Line by line, output the data that follows exactly as written.

__________

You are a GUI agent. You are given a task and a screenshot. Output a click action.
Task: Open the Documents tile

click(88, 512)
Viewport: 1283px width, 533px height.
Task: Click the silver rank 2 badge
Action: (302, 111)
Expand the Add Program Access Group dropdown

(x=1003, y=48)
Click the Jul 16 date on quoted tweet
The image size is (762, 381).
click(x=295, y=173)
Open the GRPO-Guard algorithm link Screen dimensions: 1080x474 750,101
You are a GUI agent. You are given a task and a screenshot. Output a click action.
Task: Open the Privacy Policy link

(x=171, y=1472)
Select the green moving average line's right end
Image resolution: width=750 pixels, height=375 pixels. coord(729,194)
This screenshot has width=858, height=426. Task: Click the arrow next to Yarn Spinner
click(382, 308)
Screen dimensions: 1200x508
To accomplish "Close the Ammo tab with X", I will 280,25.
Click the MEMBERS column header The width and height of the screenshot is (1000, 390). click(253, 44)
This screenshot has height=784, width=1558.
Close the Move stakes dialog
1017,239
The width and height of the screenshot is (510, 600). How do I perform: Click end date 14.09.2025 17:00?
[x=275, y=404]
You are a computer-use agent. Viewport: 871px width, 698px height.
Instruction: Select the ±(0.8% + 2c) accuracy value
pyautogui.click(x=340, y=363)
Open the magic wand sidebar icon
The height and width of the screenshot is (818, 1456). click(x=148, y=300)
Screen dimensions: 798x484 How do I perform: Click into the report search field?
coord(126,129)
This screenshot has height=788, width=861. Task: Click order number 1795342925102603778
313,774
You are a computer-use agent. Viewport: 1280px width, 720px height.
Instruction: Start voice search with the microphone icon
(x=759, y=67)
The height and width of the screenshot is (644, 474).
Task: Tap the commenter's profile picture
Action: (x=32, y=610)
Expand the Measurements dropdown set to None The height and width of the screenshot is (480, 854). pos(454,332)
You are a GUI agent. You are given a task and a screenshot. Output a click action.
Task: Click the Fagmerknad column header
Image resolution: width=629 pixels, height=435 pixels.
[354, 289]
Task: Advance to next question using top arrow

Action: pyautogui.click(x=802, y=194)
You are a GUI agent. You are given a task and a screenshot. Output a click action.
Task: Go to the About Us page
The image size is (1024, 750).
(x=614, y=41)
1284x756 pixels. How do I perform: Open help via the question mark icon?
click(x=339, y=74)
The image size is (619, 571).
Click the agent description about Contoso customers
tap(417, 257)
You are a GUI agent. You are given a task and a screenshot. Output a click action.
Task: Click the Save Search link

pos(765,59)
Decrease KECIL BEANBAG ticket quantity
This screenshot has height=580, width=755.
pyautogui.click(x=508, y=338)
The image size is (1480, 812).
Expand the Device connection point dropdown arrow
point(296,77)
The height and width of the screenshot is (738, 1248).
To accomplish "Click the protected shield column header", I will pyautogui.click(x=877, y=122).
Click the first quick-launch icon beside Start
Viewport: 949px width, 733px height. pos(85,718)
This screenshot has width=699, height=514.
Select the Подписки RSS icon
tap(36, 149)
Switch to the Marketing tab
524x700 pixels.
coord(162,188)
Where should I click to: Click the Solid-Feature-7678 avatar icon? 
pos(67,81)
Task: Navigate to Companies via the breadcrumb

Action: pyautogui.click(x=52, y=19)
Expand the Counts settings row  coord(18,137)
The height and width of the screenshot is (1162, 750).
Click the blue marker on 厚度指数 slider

__________

Result for this task
You are a GUI agent. You are given a task and a screenshot. Output a click action.
Task: Open the Documents tile

click(88, 512)
Viewport: 1283px width, 533px height.
Task: Click the silver rank 2 badge
Action: (302, 111)
Expand the Add Program Access Group dropdown

(x=1003, y=48)
Click the Jul 16 date on quoted tweet
The image size is (762, 381).
click(x=295, y=173)
Open the GRPO-Guard algorithm link Screen dimensions: 1080x474 750,101
You are a GUI agent. You are given a task and a screenshot. Output a click action.
Task: Open the Privacy Policy link

(x=171, y=1472)
Select the green moving average line's right end
Image resolution: width=750 pixels, height=375 pixels. coord(729,194)
This screenshot has width=858, height=426. Task: Click the arrow next to Yarn Spinner
click(382, 308)
Screen dimensions: 1200x508
To accomplish "Close the Ammo tab with X", I will 280,25.
Click the MEMBERS column header The width and height of the screenshot is (1000, 390). click(253, 44)
This screenshot has height=784, width=1558.
Close the Move stakes dialog
1017,239
The width and height of the screenshot is (510, 600). How do I perform: Click end date 14.09.2025 17:00?
[x=275, y=404]
You are a computer-use agent. Viewport: 871px width, 698px height.
Instruction: Select the ±(0.8% + 2c) accuracy value
pyautogui.click(x=340, y=363)
Open the magic wand sidebar icon
The height and width of the screenshot is (818, 1456). click(x=148, y=300)
Screen dimensions: 798x484 How do I perform: Click into the report search field?
coord(126,129)
This screenshot has height=788, width=861. Task: Click order number 1795342925102603778
313,774
You are a computer-use agent. Viewport: 1280px width, 720px height.
Instruction: Start voice search with the microphone icon
(x=759, y=67)
The height and width of the screenshot is (644, 474).
Task: Tap the commenter's profile picture
Action: (x=32, y=610)
Expand the Measurements dropdown set to None The height and width of the screenshot is (480, 854). pos(454,332)
You are a GUI agent. You are given a task and a screenshot. Output a click action.
Task: Click the Fagmerknad column header
Image resolution: width=629 pixels, height=435 pixels.
[354, 289]
Task: Advance to next question using top arrow

Action: pyautogui.click(x=802, y=194)
You are a GUI agent. You are given a task and a screenshot. Output a click action.
Task: Go to the About Us page
The image size is (1024, 750).
(x=614, y=41)
1284x756 pixels. How do I perform: Open help via the question mark icon?
click(x=339, y=74)
The image size is (619, 571).
Click the agent description about Contoso customers
tap(417, 257)
You are a GUI agent. You are given a task and a screenshot. Output a click action.
Task: Click the Save Search link

pos(765,59)
Decrease KECIL BEANBAG ticket quantity
This screenshot has height=580, width=755.
pyautogui.click(x=508, y=338)
The image size is (1480, 812).
Expand the Device connection point dropdown arrow
point(296,77)
The height and width of the screenshot is (738, 1248).
To accomplish "Click the protected shield column header", I will pyautogui.click(x=877, y=122).
Click the first quick-launch icon beside Start
Viewport: 949px width, 733px height. pos(85,718)
This screenshot has width=699, height=514.
Select the Подписки RSS icon
tap(36, 149)
Switch to the Marketing tab
524x700 pixels.
coord(162,188)
Where should I click to: Click the Solid-Feature-7678 avatar icon? 
pos(67,81)
Task: Navigate to Companies via the breadcrumb

Action: pyautogui.click(x=52, y=19)
Expand the Counts settings row  coord(18,137)
The height and width of the screenshot is (1162, 750).
Click the blue marker on 厚度指数 slider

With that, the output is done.